──────── Fragmento del documento ────────
Lo cierto es que los científicos del siglo XVIII, aquellos grandes hacedores
de mundos que llevaron a cabo la revolución científica, inventaron
la ciencia moderna, modificaron los cielos y la tierra y empezaron a separar
lentamente el estudio de lo natural de la versión literal de la Biblia,
ajustándose a los marcos racionalistas, llegaron a la conclusión
de que el diluvio había sido imposible; el Diluvio Universal empezó
a flaquear y adoptó la forma más sensata de una tenue garúa
religiosa.
El reverendo Thomas Burnett (1635-1715), un teólogo muy fiel a la Biblia
aunque no a su interpretación ultraliteral, mostró mediante una
sencilla cuenta que el agua que podía haber llovido en cuarenta días
y cuarenta noches era insignificante (en realidad, sabemos hoy, toda el agua
existente en el planeta apenas alcanzaría para cubrir la Tierra con una
capa de tres centímetros de espesor). Pero Burnett quiso salvar al diluvio
y concluyó entonces que el agua había venido de abajo, según
la convicción muy arraigada entonces de que existían grandes depósitos
de agua subterránea. En el momento de la Creación, según
Burnett, la Tierra era una esfera perfecta cubierta por una especie de caparazón
sólida también perfecta, que se partió, colapsando en fragmentos
que se hundieron en el agua. Es decir, transformaba el diluvio en una especie
de inmersión.
──────── Datos registrados ────────
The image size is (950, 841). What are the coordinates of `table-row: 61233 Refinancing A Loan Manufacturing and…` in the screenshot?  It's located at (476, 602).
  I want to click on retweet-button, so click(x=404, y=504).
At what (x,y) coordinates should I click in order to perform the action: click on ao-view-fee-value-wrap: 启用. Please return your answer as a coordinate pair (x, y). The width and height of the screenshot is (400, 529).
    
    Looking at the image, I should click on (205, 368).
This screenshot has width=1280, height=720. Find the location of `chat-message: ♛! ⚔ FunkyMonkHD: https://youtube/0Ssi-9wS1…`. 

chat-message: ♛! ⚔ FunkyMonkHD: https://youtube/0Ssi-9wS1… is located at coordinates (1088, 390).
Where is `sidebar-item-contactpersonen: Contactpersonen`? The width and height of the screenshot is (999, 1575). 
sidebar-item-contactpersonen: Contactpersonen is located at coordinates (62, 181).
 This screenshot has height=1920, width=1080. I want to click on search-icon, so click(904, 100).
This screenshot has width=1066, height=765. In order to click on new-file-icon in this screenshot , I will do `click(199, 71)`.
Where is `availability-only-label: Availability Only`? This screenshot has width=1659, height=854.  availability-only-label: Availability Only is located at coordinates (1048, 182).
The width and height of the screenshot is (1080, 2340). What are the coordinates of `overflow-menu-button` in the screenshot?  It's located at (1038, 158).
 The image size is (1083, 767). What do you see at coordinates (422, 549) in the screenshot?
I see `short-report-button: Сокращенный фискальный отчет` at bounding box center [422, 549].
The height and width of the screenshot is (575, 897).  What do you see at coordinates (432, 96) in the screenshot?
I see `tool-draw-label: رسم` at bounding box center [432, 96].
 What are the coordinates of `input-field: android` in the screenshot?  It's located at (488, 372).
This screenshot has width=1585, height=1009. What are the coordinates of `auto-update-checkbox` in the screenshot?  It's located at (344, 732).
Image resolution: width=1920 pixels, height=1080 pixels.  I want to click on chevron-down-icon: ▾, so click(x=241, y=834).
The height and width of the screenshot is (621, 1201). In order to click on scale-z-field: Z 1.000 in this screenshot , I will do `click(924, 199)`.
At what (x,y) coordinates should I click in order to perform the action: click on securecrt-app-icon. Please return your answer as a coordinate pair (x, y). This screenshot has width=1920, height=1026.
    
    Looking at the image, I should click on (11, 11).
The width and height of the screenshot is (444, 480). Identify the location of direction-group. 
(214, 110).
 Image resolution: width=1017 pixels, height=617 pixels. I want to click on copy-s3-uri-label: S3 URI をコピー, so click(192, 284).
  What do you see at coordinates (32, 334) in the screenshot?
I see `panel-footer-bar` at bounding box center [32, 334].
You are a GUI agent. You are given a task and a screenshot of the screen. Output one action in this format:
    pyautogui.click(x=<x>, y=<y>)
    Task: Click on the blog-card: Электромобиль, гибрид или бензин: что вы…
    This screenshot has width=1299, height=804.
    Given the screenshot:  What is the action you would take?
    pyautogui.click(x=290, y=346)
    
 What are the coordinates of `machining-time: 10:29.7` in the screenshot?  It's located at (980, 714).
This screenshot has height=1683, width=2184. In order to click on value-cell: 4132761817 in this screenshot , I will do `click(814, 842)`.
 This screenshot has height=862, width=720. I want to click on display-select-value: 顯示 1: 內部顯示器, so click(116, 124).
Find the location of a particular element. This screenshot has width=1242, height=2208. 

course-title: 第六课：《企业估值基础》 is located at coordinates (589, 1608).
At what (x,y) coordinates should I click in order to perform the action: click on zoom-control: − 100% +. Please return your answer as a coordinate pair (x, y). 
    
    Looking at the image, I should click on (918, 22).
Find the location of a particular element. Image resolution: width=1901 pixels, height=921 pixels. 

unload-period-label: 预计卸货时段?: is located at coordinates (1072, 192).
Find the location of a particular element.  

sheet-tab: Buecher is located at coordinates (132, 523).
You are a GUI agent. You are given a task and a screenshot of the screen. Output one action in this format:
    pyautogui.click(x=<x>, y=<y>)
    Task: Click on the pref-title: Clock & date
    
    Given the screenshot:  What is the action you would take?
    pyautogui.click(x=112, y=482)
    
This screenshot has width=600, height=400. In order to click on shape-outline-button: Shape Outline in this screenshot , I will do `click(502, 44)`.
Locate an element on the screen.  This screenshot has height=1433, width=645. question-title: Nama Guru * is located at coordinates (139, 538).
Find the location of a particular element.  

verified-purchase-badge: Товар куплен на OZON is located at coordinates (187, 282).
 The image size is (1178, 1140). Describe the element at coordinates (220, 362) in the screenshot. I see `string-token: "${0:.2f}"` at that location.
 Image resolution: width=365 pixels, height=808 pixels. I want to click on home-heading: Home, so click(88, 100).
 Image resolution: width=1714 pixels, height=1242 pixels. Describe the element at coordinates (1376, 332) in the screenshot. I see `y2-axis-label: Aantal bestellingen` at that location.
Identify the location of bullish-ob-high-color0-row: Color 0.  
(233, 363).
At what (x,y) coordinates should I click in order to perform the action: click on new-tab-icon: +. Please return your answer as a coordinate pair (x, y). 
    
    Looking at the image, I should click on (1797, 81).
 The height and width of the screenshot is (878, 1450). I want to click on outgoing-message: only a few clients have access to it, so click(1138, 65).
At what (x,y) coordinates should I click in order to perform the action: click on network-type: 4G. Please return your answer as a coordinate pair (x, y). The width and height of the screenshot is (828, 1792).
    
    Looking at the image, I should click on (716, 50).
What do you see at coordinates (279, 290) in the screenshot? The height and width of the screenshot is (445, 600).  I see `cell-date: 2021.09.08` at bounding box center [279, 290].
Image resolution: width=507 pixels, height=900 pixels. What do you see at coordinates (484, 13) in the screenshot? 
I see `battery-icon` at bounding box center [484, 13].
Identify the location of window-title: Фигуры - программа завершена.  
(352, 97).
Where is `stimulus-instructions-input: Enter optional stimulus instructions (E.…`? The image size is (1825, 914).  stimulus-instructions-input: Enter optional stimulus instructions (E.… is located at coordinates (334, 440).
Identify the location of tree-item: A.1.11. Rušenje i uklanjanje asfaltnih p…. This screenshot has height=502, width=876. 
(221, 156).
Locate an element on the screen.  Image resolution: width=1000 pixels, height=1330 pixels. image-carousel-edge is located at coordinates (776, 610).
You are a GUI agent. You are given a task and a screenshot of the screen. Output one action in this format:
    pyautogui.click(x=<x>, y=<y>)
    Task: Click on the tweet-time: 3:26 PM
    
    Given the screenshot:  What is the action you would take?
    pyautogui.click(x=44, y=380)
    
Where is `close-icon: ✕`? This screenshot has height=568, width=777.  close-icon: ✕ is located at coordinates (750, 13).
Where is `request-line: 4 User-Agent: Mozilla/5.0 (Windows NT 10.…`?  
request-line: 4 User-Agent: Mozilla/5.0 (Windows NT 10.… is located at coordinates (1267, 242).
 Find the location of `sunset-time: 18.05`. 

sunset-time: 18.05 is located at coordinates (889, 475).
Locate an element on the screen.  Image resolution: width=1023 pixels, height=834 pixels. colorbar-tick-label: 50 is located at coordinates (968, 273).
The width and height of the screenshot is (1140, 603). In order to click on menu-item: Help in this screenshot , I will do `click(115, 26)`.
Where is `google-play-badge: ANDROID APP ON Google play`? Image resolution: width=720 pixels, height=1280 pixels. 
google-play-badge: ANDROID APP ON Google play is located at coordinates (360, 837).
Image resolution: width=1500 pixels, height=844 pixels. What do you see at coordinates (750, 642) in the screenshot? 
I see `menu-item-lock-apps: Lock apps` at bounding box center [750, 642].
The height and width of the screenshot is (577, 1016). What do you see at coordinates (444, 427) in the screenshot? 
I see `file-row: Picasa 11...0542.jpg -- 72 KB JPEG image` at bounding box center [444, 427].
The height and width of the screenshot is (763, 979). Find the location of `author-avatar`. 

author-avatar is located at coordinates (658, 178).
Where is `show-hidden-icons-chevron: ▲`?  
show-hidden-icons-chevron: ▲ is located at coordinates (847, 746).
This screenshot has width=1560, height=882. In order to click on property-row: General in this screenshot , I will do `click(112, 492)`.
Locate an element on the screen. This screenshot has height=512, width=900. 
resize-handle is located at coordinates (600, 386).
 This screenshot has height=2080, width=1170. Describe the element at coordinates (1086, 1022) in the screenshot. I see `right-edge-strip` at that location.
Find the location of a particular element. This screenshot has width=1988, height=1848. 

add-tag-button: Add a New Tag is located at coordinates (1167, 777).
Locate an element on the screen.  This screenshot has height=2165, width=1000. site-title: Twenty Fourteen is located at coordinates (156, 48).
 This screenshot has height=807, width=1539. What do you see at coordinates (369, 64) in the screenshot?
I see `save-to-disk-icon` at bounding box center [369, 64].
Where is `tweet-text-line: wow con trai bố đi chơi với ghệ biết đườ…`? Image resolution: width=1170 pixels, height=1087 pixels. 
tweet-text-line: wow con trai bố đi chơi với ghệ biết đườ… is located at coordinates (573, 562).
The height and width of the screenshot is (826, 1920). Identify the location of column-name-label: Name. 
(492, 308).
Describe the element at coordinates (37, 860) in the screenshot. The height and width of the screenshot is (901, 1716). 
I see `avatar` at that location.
────────
§ Instrucciones:
[1] Reescribe en forma de lista el párrafo del fragmento sobre el diluvio que empieza con "El reverendo Thomas Burnett", conservando sus datos principales.
[2] Resume el fragmento sobre el diluvio en dos oraciones.
[3] Prolonga el fragmento sobre el diluvio a partir de su última oración.
El material no guarda relación alguna con el fragmento sobre el diluvio.

§ Respuestas:
[1]
- Thomas Burnett (1635-1715) fue un reverendo y teólogo fiel a la Biblia, aunque no a su interpretación ultraliteral.
- Con una cuenta sencilla mostró que el agua que podía haber llovido en cuarenta días y cuarenta noches era insignificante.
- Hoy se sabe que toda el agua del planeta apenas alcanzaría para cubrir la Tierra con una capa de tres centímetros.
- Para salvar el diluvio, concluyó que el agua había venido de abajo, de acuerdo con la creencia de entonces en grandes depósitos subterráneos.
- Según Burnett, en la Creación la Tierra era una esfera perfecta cubierta por un caparazón sólido, también perfecto, que se partió en fragmentos que se hundieron en el agua.
- De este modo, transformó el diluvio en una especie de inmersión.

[2] Los científicos del siglo XVIII, al separar el estudio de lo natural de la versión literal de la Biblia, concluyeron que el diluvio había sido imposible. El reverendo Thomas Burnett calculó que la lluvia de cuarenta días y cuarenta noches habría sido insignificante y, para salvar el diluvio, sostuvo que el agua vino de abajo, cuando el caparazón sólido que cubría la Tierra se partió y sus fragmentos se hundieron en el agua.

[3]
Después del desastre, los pedazos irregulares de la caparazón
original constituyeron el relieve de la Tierra que observamos hoy (es decir,
en la época de Burnett); sólo las feas ruinas de la perfección
pasada (hay que aclarar que aún no se había constituido la imagen
de la Naturaleza como algo bello, mucho más tardía, y se la percibía
como horrible y amenazadora). La explicación de Burnett, aunque atrajo
el interés y en cierto modo el entusiasmo de Newton, era aún prácticamente
bíblica, con su esfera perfecta recién creada, y el paraíso
terrenal apoyado en ella. En realidad, era de la misma estirpe que la fecha
que el obispo Ussher había dado por entonces para el inicio del mundo:
el año 4004 a.C. a las 6 de la tarde.
Pero por la misma época, Robert Hooke (¡cuándo no!) adelantaba
la idea de una corteza terrestre sujeta a continuas transformaciones a lo largo
del tiempo, y el filósofo y científico alemán Leibniz (1646-1716),
propuso una teoría según la cual el planeta entero había
estado cubierto, en sus orígenes, por una enorme capa de agua, que se
había ido retirando lentamente y dejando en descubierto la tierra firme.
Leibniz respetaba, sin embargo, la cronología bíblica (y expuso
su teoría en Protogea, publicada póstumamente en 1749).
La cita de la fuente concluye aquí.